Ezgi Hanım'ın da zerafetini eklemeden yapamayacağım, Işıltılı Çırağanla harika durmuş.




Ezgi hanım'ın güzel yüzüne uyumlu yandan topuzu ile Cansu Hanım'ın mükemmel fiziği ile elbise modeli favorilerim arasında. 


Gelelim şu harika çifte, Asilzadeler sizi. Şeyma ve Mustafa 


Kırmızı halıya pek yakışan Şeyma Hanım, sarayın eskitme taşlı avlusunda da asil asil dolanmayı ve poz vermeyi ihmal etmemiş. Tamamen siyahlara bürünen bu güzel bayan, sıfır bedenim ve gururla taşırım diyerek kıskandıracak elbisesini pek bir rahat sergilemiş.


Anne yadigarı kolyesi de boynunda harika durmakta. 


                         Damla Hanım gecenin en şıklarından,  Gözleri ile uyumlu bir lacivert elbise tercih etmiş ve sevgili Hüsnü Beyi kıskançlıktan çatlatmış.

  Elbisesindeki taşları ile uyumlu bir çanta seçen Damla hanım sade ve şık olmayı başaranlardan.



  İnci küperi de hem makyajına hem elbisesine hem de inci gibi dişlerine mycke bra durmuş.



Damla ve Hüsnü Anıl, kapmış güzeli tabi sırıtır, sizi gidi gelecek vaat eden çift :)

Baştaki Gülşah Hanım'ın güzelliği ve dantelli elbisesini pas geçmeyelim lütfen, gümüş takı, çanta ve makyajı ile elbisesini mükemmel sergilemiş.
Bir de kırmızılı Songül Hanım'ın asaletine dikkat çekmek istiyorum. Pileli elbisesi ve sade makyajı ona çok yakışmış.


Buradaki güzellerin de elbise modellerinden yararlanabilir ve fıstıkları kesebilirsiniz. :)

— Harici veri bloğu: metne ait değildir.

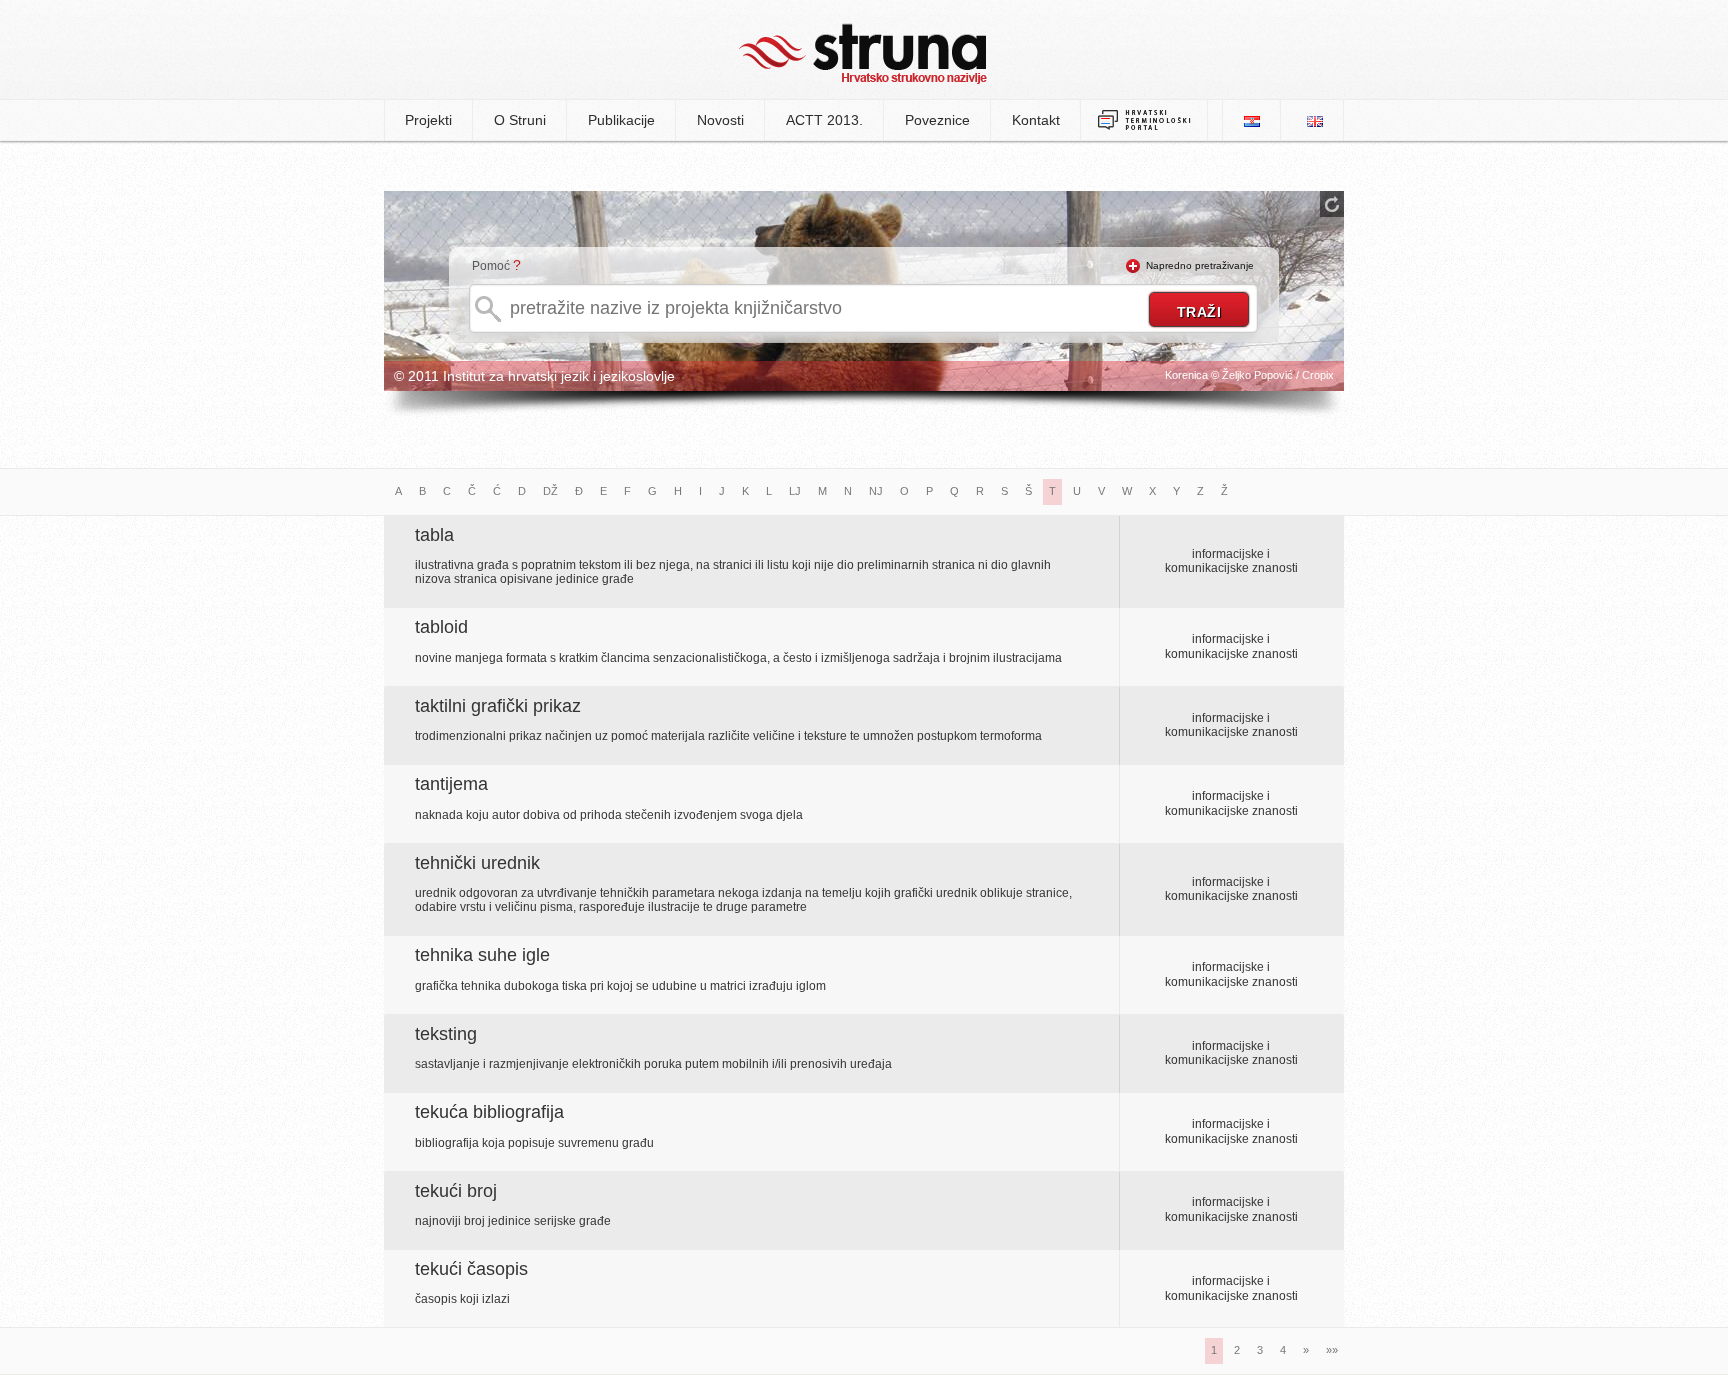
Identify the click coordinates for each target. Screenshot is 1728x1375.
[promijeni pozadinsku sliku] (1332, 204)
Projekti (428, 120)
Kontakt (1036, 120)
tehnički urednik (477, 863)
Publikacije (621, 120)
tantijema (451, 784)
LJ (795, 491)
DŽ (550, 491)
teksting (446, 1034)
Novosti (720, 120)
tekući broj (456, 1191)
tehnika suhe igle (482, 955)
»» (1332, 1350)
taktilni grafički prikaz (498, 706)
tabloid (441, 627)
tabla (434, 535)
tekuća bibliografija (489, 1112)
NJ (876, 491)
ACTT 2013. (824, 120)
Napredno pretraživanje (1200, 265)
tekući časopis (471, 1269)
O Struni (520, 120)
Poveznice (937, 120)
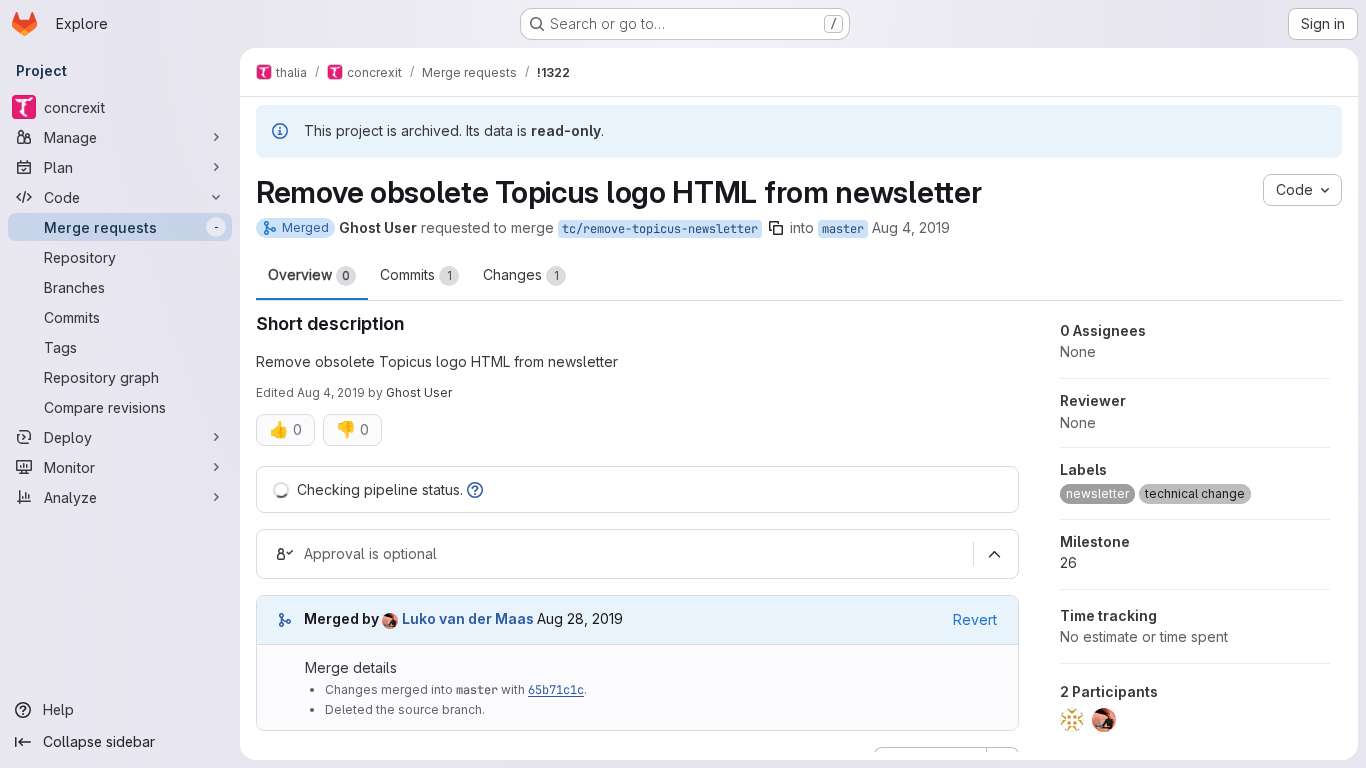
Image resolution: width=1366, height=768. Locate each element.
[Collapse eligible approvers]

E benden bu kadar, Çırağan'a giderseniz yukarıdaki mükemmel görselleri ve aşağıdaki eğlenceli halleri sizler de yaşayabilirsiniz. Bu da sizi ikna etmek için son sözüm.














                 
                                          Çırağan'a mı baksam sana mı baksam Duygu Hanım.




              Böyle güzel bir sırtınız yoksa, riskli bir elbise dikkat.


Evet fotoğraflar ve fotoğraftaki kadınlar harika!









                                             Güzelliğim benim...

                                                        Aşık bu çocuklar..
                                                             Bir de muzur.
                                                  Uslu dursam şaşacağım.
                                             Hüsnü'nün dört köşe olmaya 5 kala hali
                                                                              3 kala...
                                                 

                                               Çırağan'ın içini bir daha nerede göreceğiz hallerimiz.





             Bu yakışıklıları biz kaptık :)









                      Eğlenmelere gel...
  He şöyle :)

Son olarak Fufu ve Ben varız;



   
Şey Fufuya tekrar aşık olduğum için biraz şaşkınım ben :)














Bunlar da en beğenilen resimlerimiz :)


P.S. Balo elbisenizi kesinlikle H&M, Koton, Mango gibi yerlerden alın inanın daha ucuza bulacaksınız, olmazsa sıra Kadıköy, Bakırköy, Nişantası mağazalarına kalsın.
P.S.  Fotoğraflara baktıktan sonra Maşallah deyip çıkmayı unutmayalım malum güzeller defilesi yaptım size.